La desdicha llegó a la vida de Ludmila al poco tiempo de nacer en Guarulhos, municipio al noroeste del estado de São Paulo. Con apenas un año de vida, su madre la llevó a ella y a sus hermanos a un orfanato por la grave adicción al alcohol que tenían ella y el padre de Ludmila. Aquella decisión escondía un cruel motivo: su padre los maltrataba físicamente cuando bebía y su madre no encontró otra salida a aquella encrucijada que enviar a sus hijos a un orfanato en el que estuvieran seguros.
Tras varios años en aquel lugar de acogida, del que Ludmila no guarda recuerdos, apareció su suerte o, mejor dicho, su tía, que los sacó de allí y se convirtió en su segunda madre y en su gran ángel de la guarda.
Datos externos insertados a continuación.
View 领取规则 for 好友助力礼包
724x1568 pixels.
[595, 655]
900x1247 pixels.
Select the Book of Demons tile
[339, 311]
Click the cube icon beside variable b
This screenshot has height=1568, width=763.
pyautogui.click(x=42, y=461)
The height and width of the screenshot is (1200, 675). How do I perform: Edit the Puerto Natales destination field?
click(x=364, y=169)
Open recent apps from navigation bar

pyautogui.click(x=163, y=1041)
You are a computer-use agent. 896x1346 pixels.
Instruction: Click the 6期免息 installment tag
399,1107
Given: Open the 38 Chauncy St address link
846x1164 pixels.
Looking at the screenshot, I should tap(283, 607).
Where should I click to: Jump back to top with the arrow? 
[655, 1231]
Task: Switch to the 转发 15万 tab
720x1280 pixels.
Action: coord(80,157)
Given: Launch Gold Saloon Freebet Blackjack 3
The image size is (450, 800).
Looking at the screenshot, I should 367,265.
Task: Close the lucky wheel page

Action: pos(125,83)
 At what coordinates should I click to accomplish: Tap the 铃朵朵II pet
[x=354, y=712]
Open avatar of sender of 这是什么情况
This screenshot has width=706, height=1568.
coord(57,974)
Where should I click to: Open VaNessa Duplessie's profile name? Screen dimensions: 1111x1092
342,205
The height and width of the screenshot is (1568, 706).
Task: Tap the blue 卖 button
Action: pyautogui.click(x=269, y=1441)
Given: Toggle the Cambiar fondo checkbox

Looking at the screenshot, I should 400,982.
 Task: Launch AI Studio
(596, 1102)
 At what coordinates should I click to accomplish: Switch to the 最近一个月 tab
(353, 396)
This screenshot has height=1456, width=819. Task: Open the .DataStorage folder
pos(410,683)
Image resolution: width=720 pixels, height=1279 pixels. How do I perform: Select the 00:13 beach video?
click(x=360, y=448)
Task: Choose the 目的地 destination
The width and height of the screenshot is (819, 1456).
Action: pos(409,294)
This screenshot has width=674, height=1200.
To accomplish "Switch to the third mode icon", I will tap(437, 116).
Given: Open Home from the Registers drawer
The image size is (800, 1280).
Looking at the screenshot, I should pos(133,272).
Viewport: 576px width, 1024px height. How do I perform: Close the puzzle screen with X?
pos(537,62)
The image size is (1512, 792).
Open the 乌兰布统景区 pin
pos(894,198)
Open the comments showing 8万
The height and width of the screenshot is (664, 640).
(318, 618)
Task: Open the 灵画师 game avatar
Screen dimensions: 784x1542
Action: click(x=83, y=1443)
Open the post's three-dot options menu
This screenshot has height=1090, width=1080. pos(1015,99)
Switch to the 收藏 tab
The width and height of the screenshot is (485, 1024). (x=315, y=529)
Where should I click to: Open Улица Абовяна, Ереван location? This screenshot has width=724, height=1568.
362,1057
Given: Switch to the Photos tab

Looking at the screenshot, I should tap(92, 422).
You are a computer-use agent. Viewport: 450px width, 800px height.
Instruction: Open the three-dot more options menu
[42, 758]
Ella los crio, les dio todo su cariño y siempre animó a Ludmila a soñar con el fútbol. Por este motivo, la ahora jugadora de la selección de Brasil se muestra siempre fielmente agradecida por todo lo que hizo por ella su tía, a la que le compró una casa en cuanto pudo.
Con el atletismo y la capoeira como otras aficiones y el sueño de ser profesora durante su adolescencia, fue aquel primer ojeador que la captó quien la convenció para que diera el salto al fútbol. El «tienes mucho talento» dio paso a una prueba en la que maravilló en el Juventus de São Paulo, que terminó siendo su primer club. «Cambió toda mi vida», asegura Ludmila de su valedor. Después llegó al São Caetano, el Portuguesa, el Rio Preto y el São José, en el que jugó entre 2015 y 2017.
Fue entonces cuando su carrera despegó. Y para explicarlo también hay que volver al inicio, al Juventus de São Paulo. En aquel equipo estuvo bajo las órdenes de Emily Lima, que, años más tarde, fue elegida seleccionadora de la absoluta en Brasil. La entrenadora había conocido de cerca la calidad y el potencial que Ludmila guardaba en los pies y la convocó por primera vez con la canarinha.
Así arrancó su exitosa carrera, en la que la atacante de Guarulhos llegó a aterrizar en Madrid para jugar en el Atlético y ser una de las mejores jugadoras de la liga española. Este triunfo profesional no pudo escapar de las malas noticias que llegaban desde la favela, donde Ludmila supo elegir bien pero otros seres queridos no. La mala vida de aquel lugar dejó a muchos por el camino. Primero fue Thabata, su mejor amiga, que murió a los veintiún años a causa de las drogas, un mal extendido que se llevó poco después a su hermana Sheila y a otras conocidas. «La adicción nunca puede ser una opción», publicó la jugadora en sus redes sociales como grito de rabia. La pérdida de su mejor amiga y de su hermana coincidieron en un periodo en el que Ludmila pasaba por una grave lesión en la rodilla. «Fue muy complicado para mí», relató la brasileña en una entrevista con el diario Marca, en la que contó que había sufrido una depresión.
Pero de nuevo apareció el fútbol para rescatarla de la mayor de sus tristezas y seguir convirtiéndola en un baluarte de la lucha contra las adversidades. Ludmila volvió al verde, donde pocas jugadoras pueden hacer frente a sus espectaculares carreras. Este es un paralelismo que se da en su propia vida, porque la brasileña es una pantera a la que nadie puede detener. Su furia es por muchos, pero sobre todo por muchas, y es la abanderada de la favela y de todas aquellas niñas que la miran como un referente. A través de sus botas grita contra las diferencias de raza o de género, esas que la dejaron sin la oportunidad de disfrutar de un fútbol formativo en su infancia y contra las que nunca dejará de pelear.